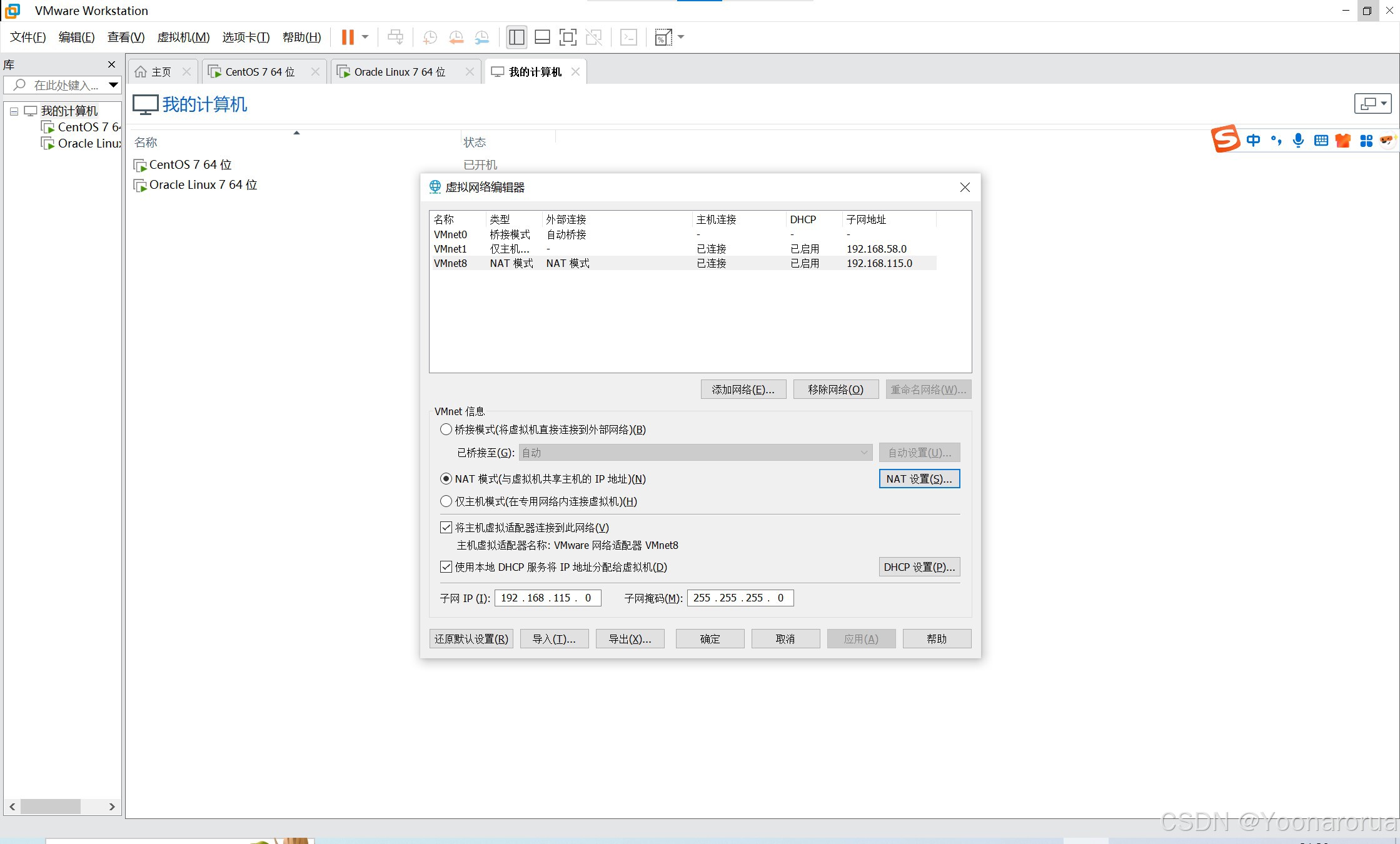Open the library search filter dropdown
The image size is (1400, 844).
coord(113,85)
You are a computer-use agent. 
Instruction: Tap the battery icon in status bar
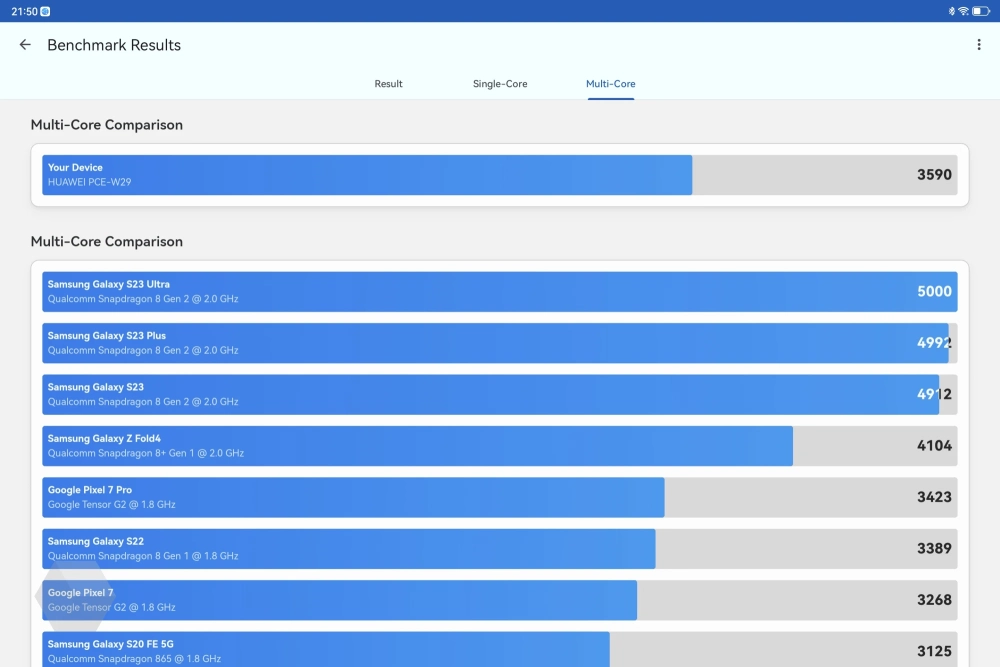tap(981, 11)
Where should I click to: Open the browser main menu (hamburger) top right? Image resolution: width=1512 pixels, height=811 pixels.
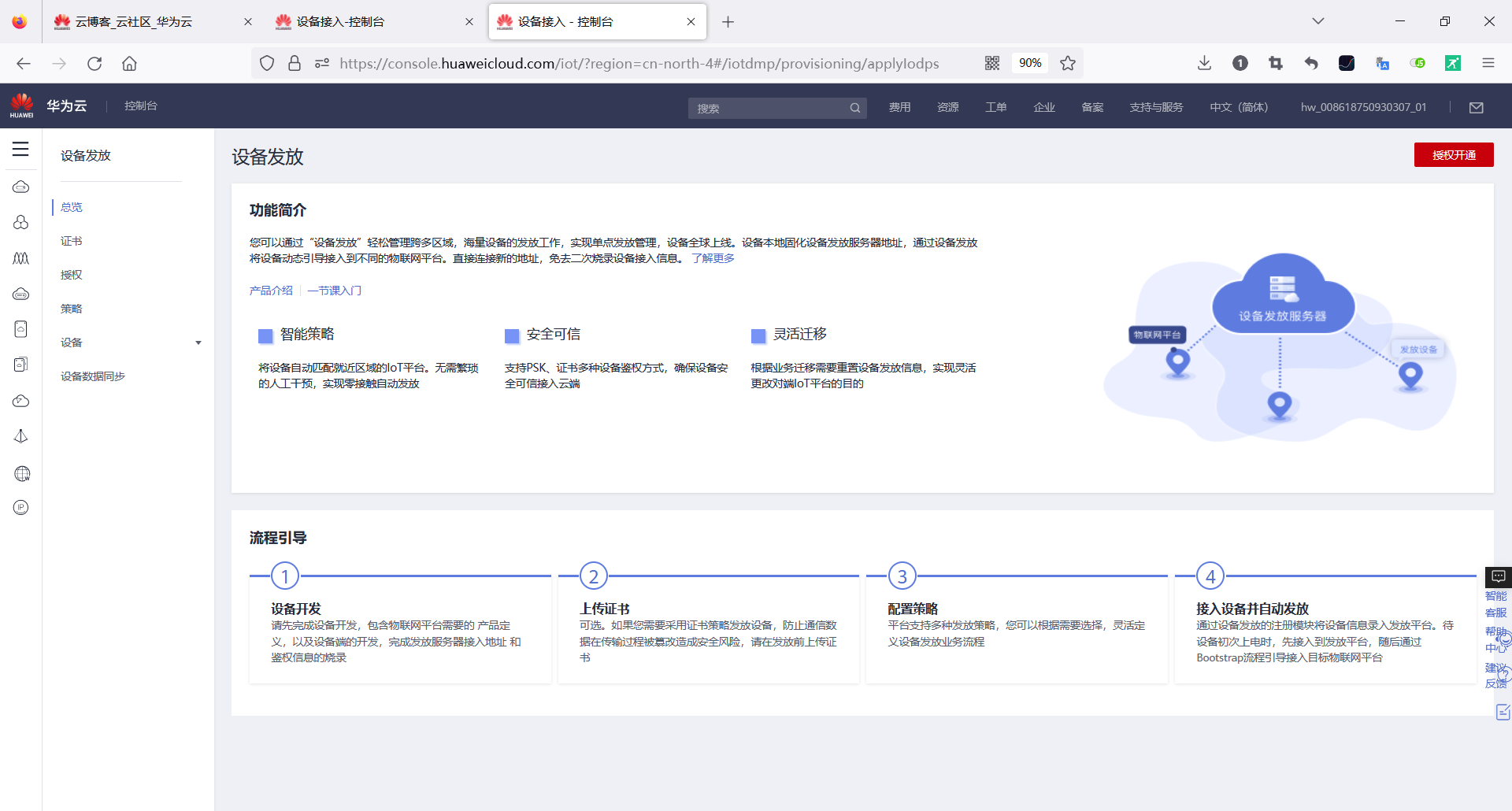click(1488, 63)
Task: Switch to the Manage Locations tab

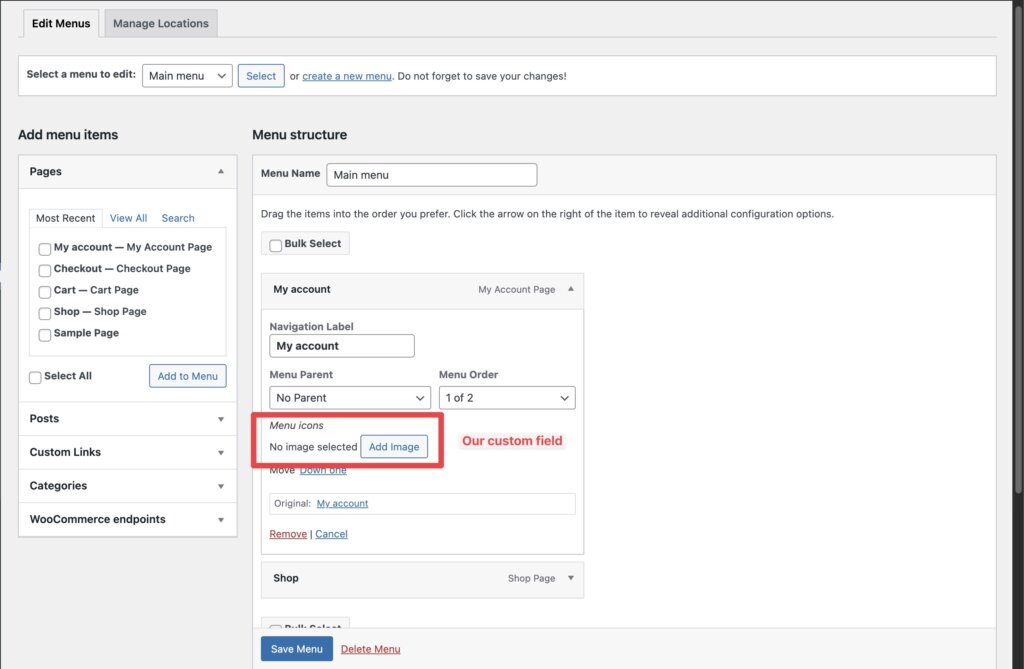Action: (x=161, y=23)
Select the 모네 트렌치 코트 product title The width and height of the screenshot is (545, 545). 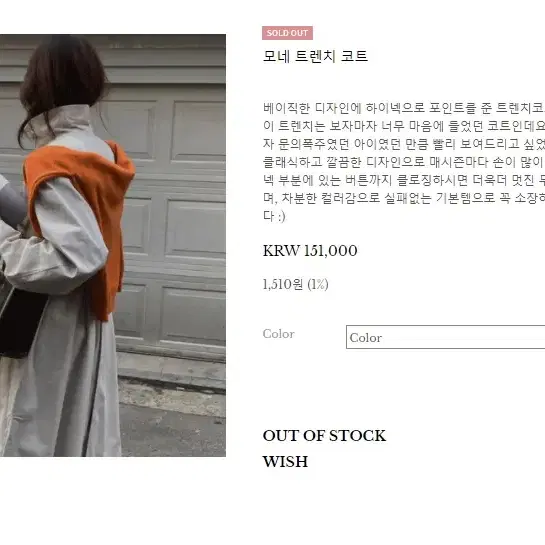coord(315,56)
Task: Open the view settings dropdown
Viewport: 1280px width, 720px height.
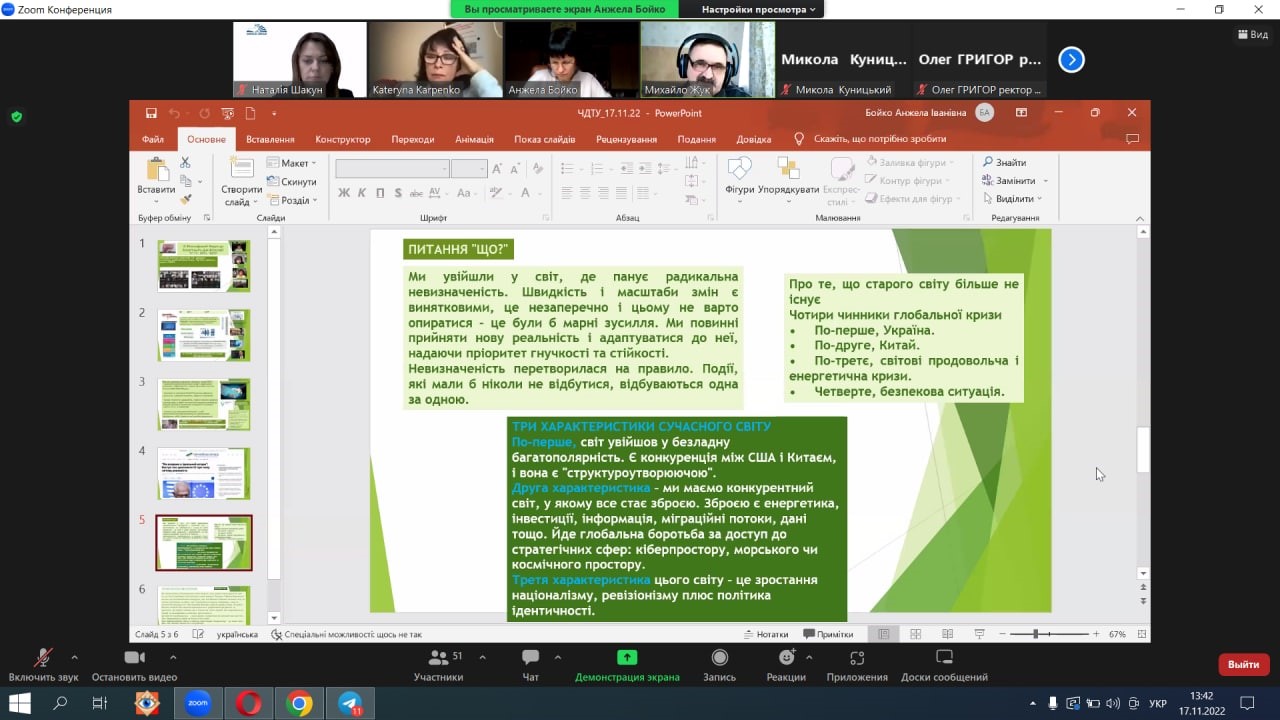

▬▬▬▬▬▬

WHAT THE TASK REQUIRES:
Copy out the rows between the line containing "You are a computer-use agent." and the line containing "Action: (x=161, y=23)", inclusive, leaving out the pictures.

RESULT OF THIS TASK:
You are a computer-use agent. 
Instruction: Tap the battery icon in status bar
tap(981, 11)
Where should I click to: Open the browser main menu (hamburger) top right? Image resolution: width=1512 pixels, height=811 pixels.
click(1488, 63)
Task: Switch to the Manage Locations tab

Action: (x=161, y=23)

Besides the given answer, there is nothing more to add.